"Incarnation" is from the Latin word, carnis, which means "meat or flesh." To be incarnated is to be embodied, enfleshed.
Many Eastern and New Age religions share the Hindu view of reincarnation, namely that the very same principle of life, jiva, can animate ("bring to life") any imaginable form of life. The same jiva could be incarnated as an insect, a worm, a monkey, an elephant, a horse, a man, a woman, or any other kind of living being.
Hindus believe (as a general rule--there is no Pope, creed, dogma, or catechism for all Hindus) that we will continue to be reincarnated in this universe until we become divine. If we live our life well, the law of karma will reward us by causing us to be reincarnated in a superior form of life; if we live our life poorly, the law of karma will punish us by causing us to be reincarnated in an inferior form of life.
The appeal of this idea is obvious. It takes the pressure off of us for any one lifetime. We don't have to worry about ourselves or those whom we love. If we don't get it right in this lifetime, there are infinitely many more lifetimes available for us to learn our lessons and reach moksha, liberation from the cycle of reincarnation.

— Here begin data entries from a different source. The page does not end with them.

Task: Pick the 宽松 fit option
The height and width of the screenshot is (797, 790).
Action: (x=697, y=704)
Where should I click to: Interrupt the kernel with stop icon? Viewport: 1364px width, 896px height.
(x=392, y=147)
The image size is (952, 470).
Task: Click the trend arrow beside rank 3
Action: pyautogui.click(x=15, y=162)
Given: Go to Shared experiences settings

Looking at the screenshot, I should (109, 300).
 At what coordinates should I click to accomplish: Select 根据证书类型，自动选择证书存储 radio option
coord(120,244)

The movie, "Groundhog Day," was written to illustrate the doctrines of reincarnation and karma.
The Catholic Understanding of Life and Death
The Soul is the Form of the Body
The Hindu (and, I think, Platonic) idea of the soul is that it is just a passenger along for the ride in a bodily vehicle. Plato said, "Soma sema": The body (soma) is a prison (sema). Just as drivers can get out of a wrecked car and climb into a new one of any type, so Hindus imagine that the soul escapes from one dead body and can take possession of any other type of living being.

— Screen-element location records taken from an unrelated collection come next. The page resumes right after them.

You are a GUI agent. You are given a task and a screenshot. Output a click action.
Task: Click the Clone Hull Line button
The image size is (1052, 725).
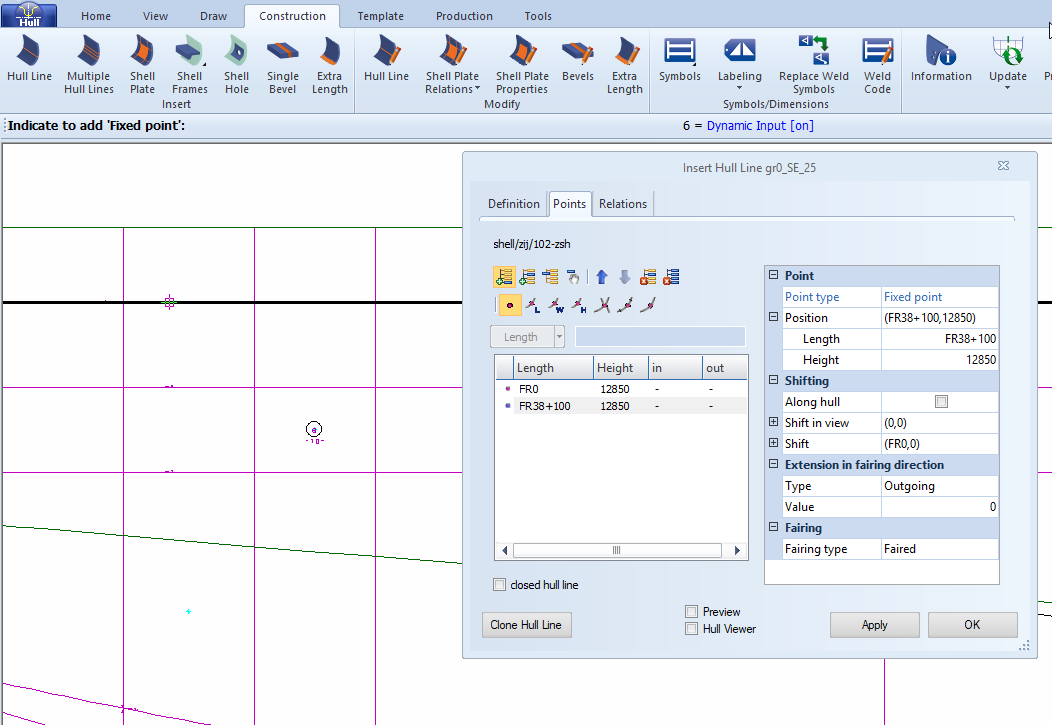coord(526,625)
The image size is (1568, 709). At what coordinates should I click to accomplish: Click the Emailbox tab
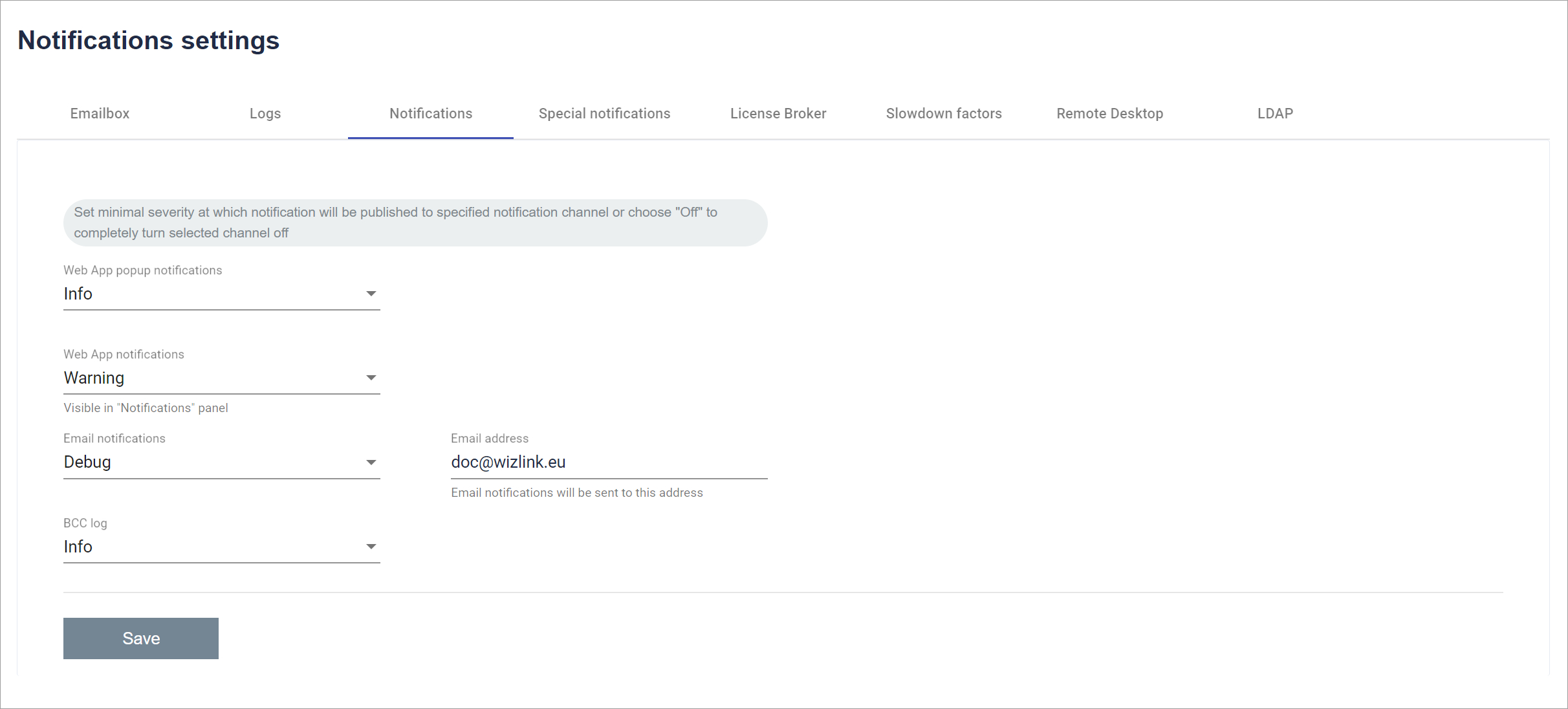coord(100,113)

The Aristotelian, Thomist, and Catholic philosophical tradition sees the soul as the form of the body. Every living thing, even plants, have souls. It is the soul that causes one living being to be a plant, another to be an animal, and still another to be a human being. Souls are not interchangeable parts. A plant soul always produces a plant; an animal soul always produces an animal; a human soul always produces a human being.
Incidentally, this shows what nonsense there is in the Harry Potter books about breaking souls into parts and preserving those parts alive in horcruxes. A body has parts and we can live if we lose some parts of our bodies, but a soul is simple and indivisible. To live is to be a body informed (inwardly formed) by a soul; when the soul is separated from the body, the living being dies.

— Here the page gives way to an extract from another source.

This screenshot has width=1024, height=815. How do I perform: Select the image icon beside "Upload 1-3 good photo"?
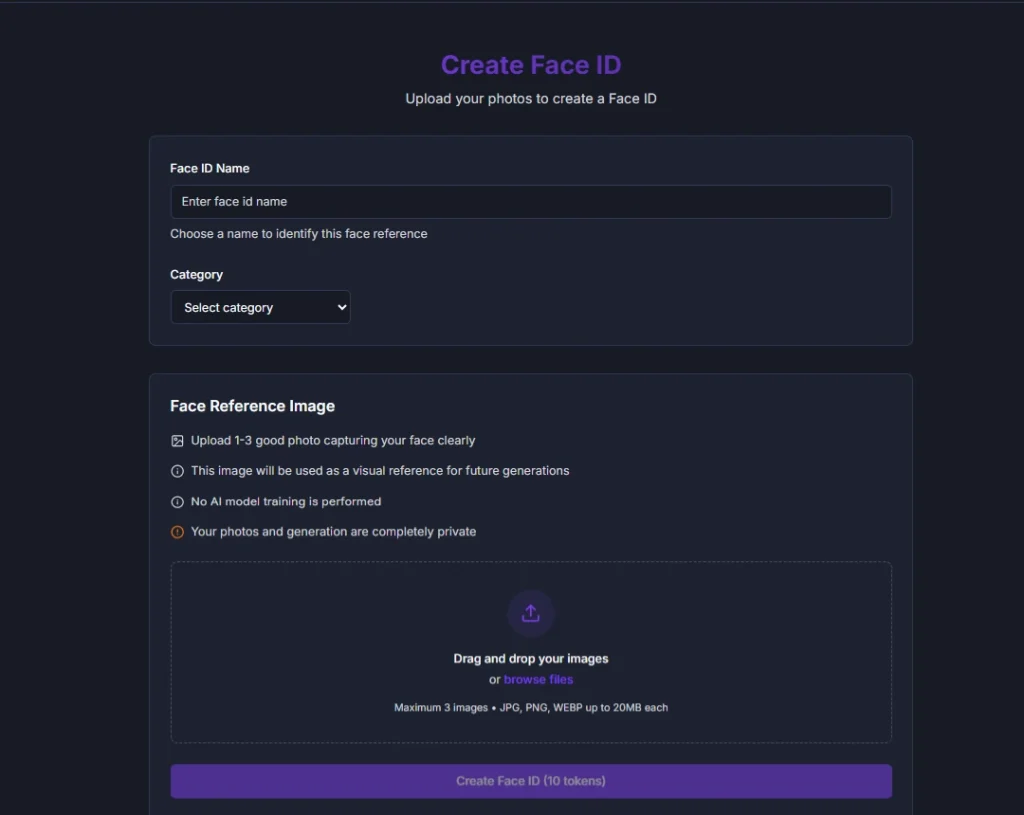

On these grounds, it is also nonsensical to think that the same human soul could animate other forms of life. My soul causes me to be me, both in this present body (somewhat worse for the wear) and in my resurrected body in Heaven.
We go through life on earth just once
"Death is the end of man's earthly pilgrimage, of the time of grace and mercy which God offers him so as to work out his earthly life in keeping with the divine plan, and to decide his ultimate destiny. When 'the single course of our earthly life' is completed (LG 48 § 3), we shall not return to other earthly lives: 'It is appointed for men to die once' (Heb 9:27). There is no 'reincarnation' after death" (CCC, 1013).